La Provincia di Novara ha avviato nelle prime ore successive all'ondata di maltempo una ricognizione dei danni che hanno colpito diversi comuni del territorio. L'azione è stata promossa attraverso il settore di Protezione civile dell'ente, che ha stabilito un contatto diretto con le amministrazioni locali per raccogliere segnalazioni, monitorare criticità e tracciare un quadro iniziale degli effetti provocati dall'evento atmosferico.
Interventi e priorità
L'attività provinciale si è concentrata su più fronti: il coordinamento con i sindaci, la raccolta delle prime informazioni utili per valutare l'entità dei danni e l'attenzione al mondo agricolo, particolarmente colpito in alcune aree. L'ente ha dato indicazioni per agevolare il rapporto tra Comuni e gli altri livelli istituzionali, con l'obiettivo di accompagnare i territori anche nelle fasi amministrative successive, spesso caratterizzate da procedure complesse.
«In queste ore la priorità è far sentire ai territori che le istituzioni sono presenti», ha spiegato il presidente della Provincia.
Nel comunicato provinciale si sottolinea la disponibilità dell'ente a mettere a disposizione competenze e funzioni di coordinamento per facilitare il raccordo fra amministrazioni locali e istituzioni regionali o statali. L'intento dichiarato è quello di rappresentare con tempestività e chiarezza le esigenze del Novarese e di fornire sostegno non solo nella gestione immediata delle criticità, ma anche nei passaggi amministrativi che seguiranno la fase emergenziale.

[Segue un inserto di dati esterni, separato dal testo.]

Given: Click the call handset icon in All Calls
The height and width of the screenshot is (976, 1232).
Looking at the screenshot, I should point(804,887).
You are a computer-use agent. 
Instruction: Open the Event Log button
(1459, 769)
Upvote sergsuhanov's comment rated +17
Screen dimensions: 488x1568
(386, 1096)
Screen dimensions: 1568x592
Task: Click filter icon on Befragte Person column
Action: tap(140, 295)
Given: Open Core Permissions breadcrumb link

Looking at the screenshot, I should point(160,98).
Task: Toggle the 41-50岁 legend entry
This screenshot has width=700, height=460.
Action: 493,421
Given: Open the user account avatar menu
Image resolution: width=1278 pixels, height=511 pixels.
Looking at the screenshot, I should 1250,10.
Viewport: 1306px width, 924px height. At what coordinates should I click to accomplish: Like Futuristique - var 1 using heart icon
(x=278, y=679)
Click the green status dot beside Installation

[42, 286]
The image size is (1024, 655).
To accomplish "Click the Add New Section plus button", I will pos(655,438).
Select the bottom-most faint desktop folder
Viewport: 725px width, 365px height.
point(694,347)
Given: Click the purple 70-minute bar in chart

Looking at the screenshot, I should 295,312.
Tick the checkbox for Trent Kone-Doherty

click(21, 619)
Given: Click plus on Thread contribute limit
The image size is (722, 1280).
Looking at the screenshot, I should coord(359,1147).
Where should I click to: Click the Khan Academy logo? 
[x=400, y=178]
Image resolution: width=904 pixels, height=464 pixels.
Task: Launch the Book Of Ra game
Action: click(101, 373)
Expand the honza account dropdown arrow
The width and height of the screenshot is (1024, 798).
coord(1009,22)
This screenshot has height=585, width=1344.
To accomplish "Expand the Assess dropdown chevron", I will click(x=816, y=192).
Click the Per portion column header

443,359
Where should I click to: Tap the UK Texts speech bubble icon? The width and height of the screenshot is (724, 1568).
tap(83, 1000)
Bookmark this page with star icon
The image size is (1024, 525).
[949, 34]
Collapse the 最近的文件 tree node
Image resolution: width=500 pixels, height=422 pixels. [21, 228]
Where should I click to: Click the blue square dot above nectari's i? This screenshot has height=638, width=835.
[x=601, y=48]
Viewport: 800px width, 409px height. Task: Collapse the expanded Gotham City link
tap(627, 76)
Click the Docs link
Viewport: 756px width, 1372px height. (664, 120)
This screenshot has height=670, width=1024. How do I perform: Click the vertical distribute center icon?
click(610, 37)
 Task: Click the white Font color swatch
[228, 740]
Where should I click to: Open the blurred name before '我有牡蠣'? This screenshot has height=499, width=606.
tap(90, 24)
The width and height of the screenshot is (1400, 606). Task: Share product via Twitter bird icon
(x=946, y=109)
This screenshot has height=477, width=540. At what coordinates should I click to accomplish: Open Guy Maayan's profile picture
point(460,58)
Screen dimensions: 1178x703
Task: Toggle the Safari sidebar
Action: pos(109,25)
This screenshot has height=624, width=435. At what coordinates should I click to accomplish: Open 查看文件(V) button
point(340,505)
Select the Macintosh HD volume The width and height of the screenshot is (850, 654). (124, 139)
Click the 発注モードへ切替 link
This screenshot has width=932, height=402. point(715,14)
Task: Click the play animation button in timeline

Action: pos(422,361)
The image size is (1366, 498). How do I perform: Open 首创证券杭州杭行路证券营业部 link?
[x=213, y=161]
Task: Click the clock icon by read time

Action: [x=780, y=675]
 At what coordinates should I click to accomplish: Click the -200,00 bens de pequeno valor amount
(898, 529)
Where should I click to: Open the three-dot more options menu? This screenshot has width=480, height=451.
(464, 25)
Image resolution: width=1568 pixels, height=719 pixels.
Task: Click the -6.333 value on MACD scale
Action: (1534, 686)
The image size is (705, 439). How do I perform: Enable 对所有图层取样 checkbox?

Settori più colpiti e ricadute locali
Particolare preoccupazione viene espressa per il comparto agricolo: in più zone del territorio sono segnalate perdite e danni alle colture, con riferimenti specifici ai vigneti. L'impatto sul settore vitivinicolo potrebbe avere ripercussioni economiche e occupazionali per imprese e famiglie locali, oltre a complicare la programmazione produttiva stagionale.
- Protezione civile provinciale: attivata per ricognizione e raccordo con i Comuni;
- Comuni: punti di raccolta delle segnalazioni e protagonisti della prima valutazione dei danni;
- Agricoltura: comparto sotto osservazione, con particolare riferimento alle coltivazioni viticole.
Che cosa significa per cittadini e imprese
Per le famiglie e le attività colpite, la fase che si apre è duplice: da un lato la gestione immediata delle emergenze (ripristino di servizi, messa in sicurezza di edifici e strade), dall'altro la necessità di intraprendere pratiche amministrative per la quantificazione e l'eventuale riconoscimento dei danni. La Provincia si è proposta come interlocutore per facilitare questi passaggi, ma resta essenziale il ruolo dei Comuni nella raccolta puntuale delle segnalazioni e nella trasmissione delle informazioni ai livelli regionali e statali competenti.
| Ruolo | Funzione |
|---|---|
| Provincia | Coordinamento, ricognizione iniziale, supporto amministrativo |
| Comuni | Raccolta segnalazioni, primo sopralluogo, comunicazione al territorio |
| Imprese/agricoltori | Segnalazione danni, documentazione delle perdite |
Per ora non sono stati forniti numeri ufficiali sulla quantità complessiva dei danni né un elenco definitivo dei comuni interessati; tali elementi saranno aggiornati man mano che procederanno le verifiche sul campo. La Provincia ha comunque ribadito la volontà di assistere le amministrazioni locali nel presentare richieste e istanze verso gli altri livelli istituzionali, affinché le necessità del territorio possano essere rappresentate con tempestività.
I cittadini colpiti dall'evento sono invitati a rivolgersi al proprio comune per le indicazioni sui canali di segnalazione dei danni e per ricevere informazioni sui prossimi passi amministrativi. La collaborazione tra enti locali e Provincia sarà determinante per accelerare la valutazione e l'accesso a eventuali misure di sostegno.
La situazione rimane in evoluzione: aggiornamenti ufficiali saranno comunicati non appena disponibili ulteriori verifiche e dati aggregati dalla ricognizione in corso.